In the records below, take the line with "Click the second blue loading bar from left" and all lines after it, and copy them exactly, pictures excluded.

━━ Material to process

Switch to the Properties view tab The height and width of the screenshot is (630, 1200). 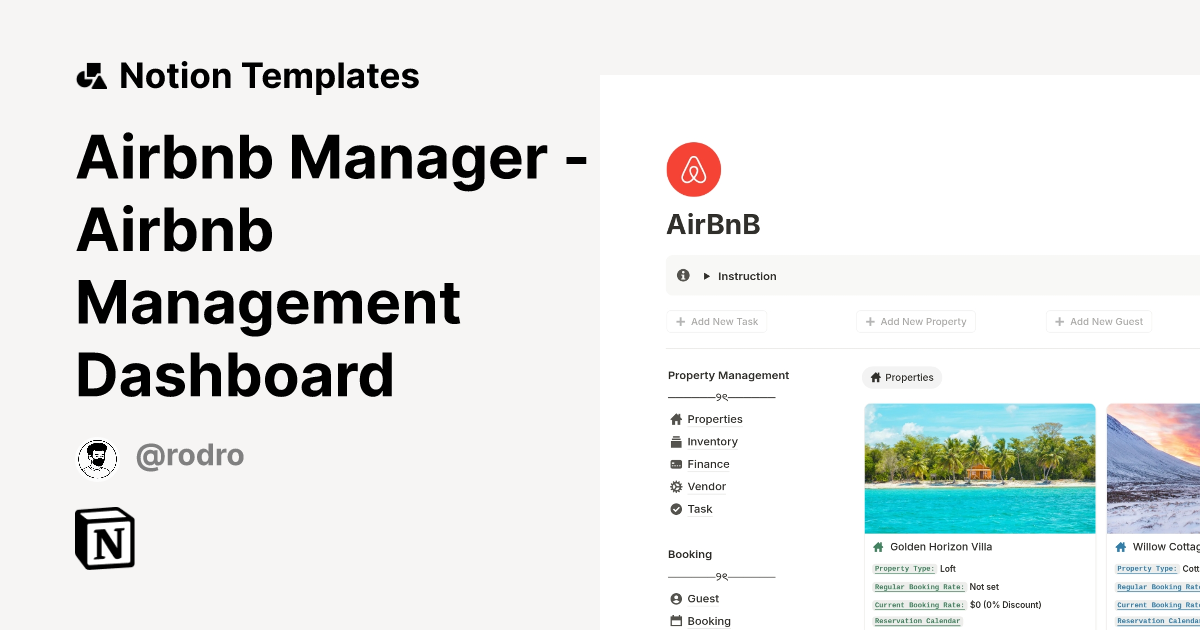[901, 377]
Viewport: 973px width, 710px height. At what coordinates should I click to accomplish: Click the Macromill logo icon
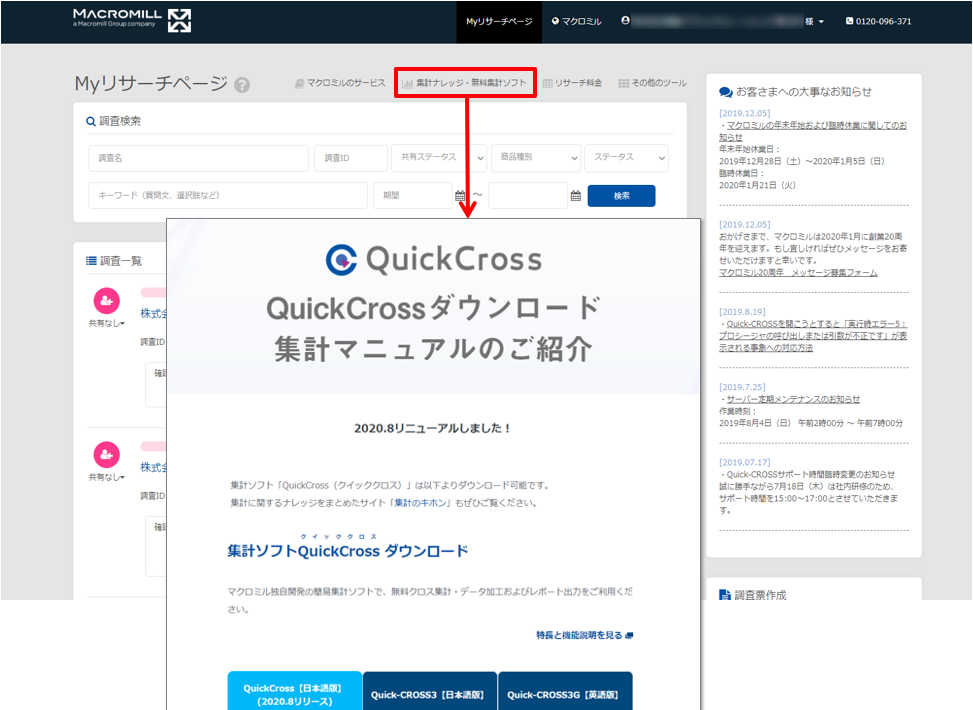(179, 20)
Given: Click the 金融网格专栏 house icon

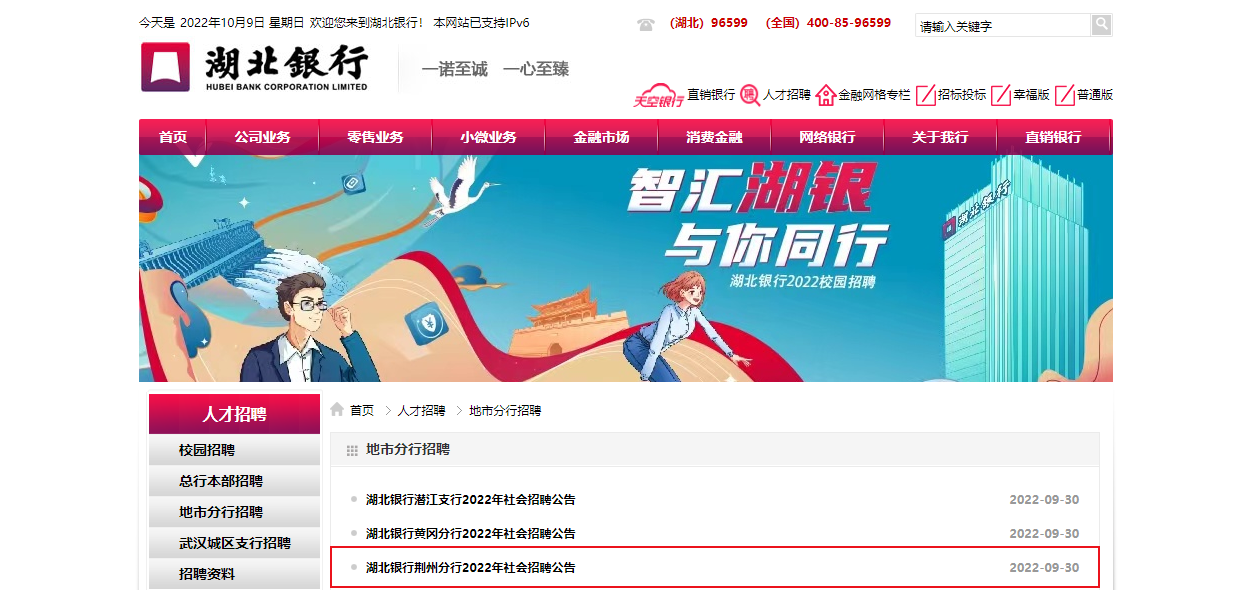Looking at the screenshot, I should [x=826, y=95].
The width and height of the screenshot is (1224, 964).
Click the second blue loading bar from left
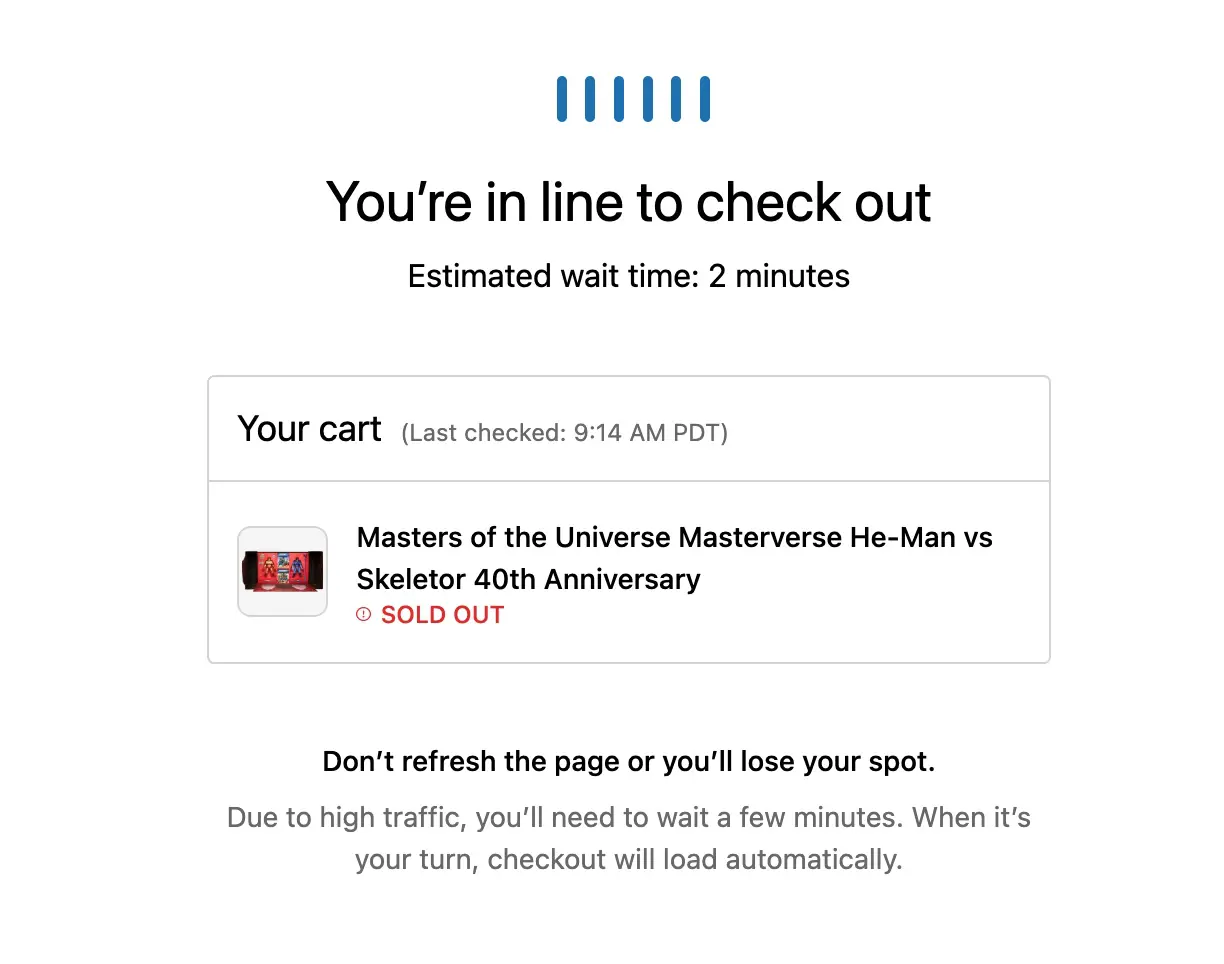[590, 99]
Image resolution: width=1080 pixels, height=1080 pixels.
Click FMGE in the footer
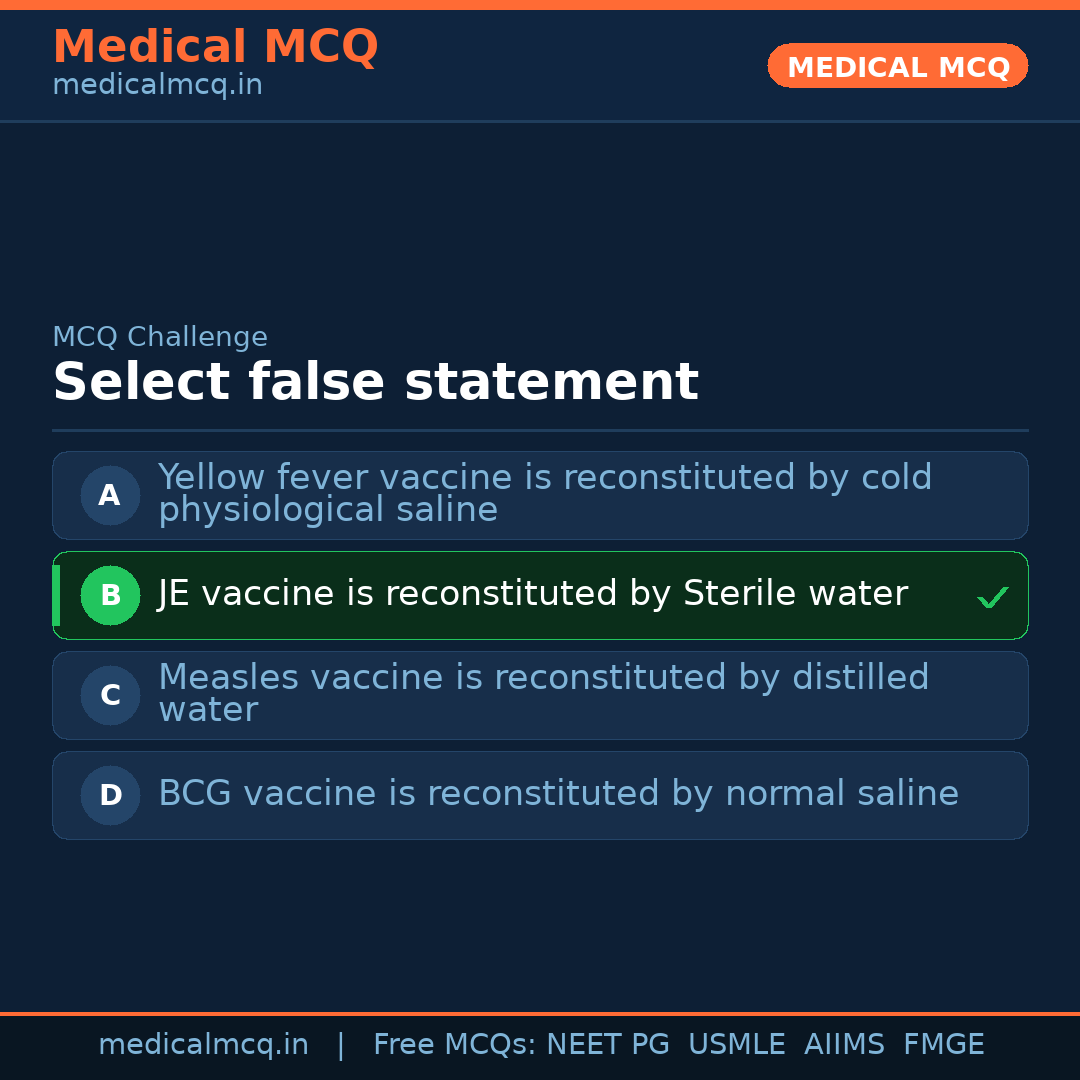point(943,1045)
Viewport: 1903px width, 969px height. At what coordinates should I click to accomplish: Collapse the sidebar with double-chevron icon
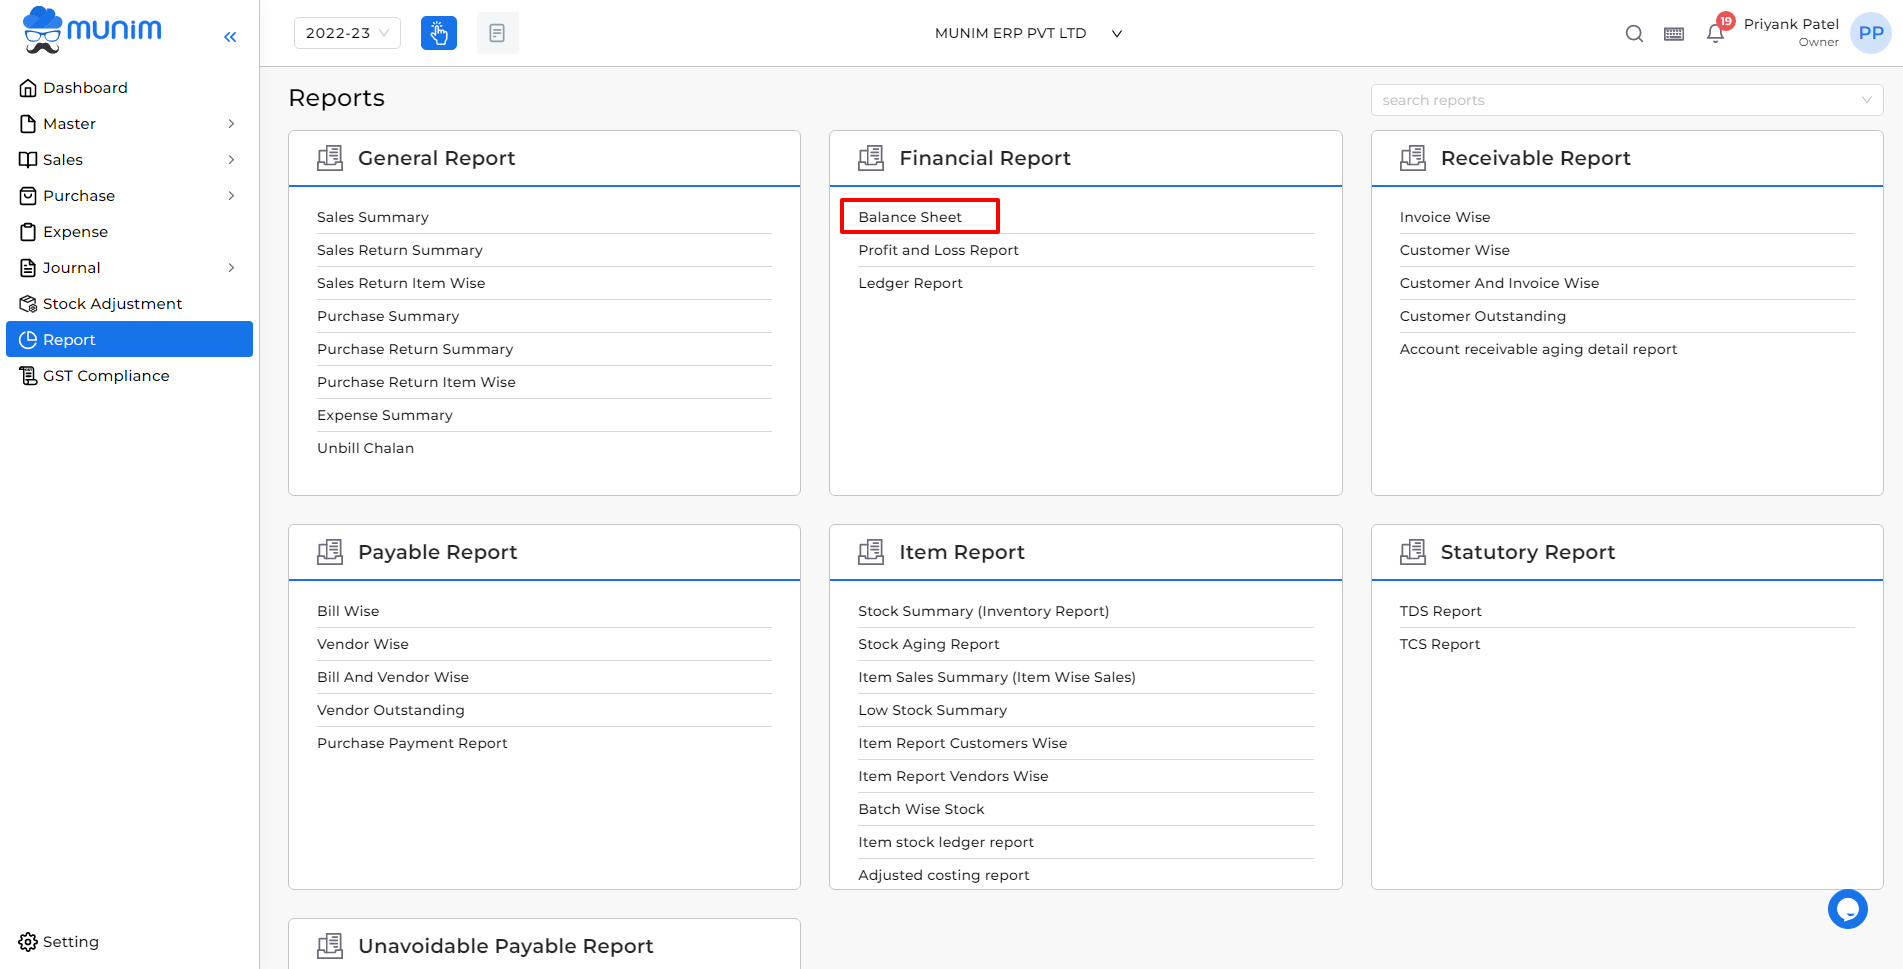[x=230, y=37]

━━━━

## Answer for the task
Click the second blue loading bar from left
[590, 99]
Image resolution: width=1080 pixels, height=1080 pixels.
Click FMGE in the footer
point(943,1045)
Viewport: 1903px width, 969px height. At what coordinates should I click to accomplish: Collapse the sidebar with double-chevron icon
[x=230, y=37]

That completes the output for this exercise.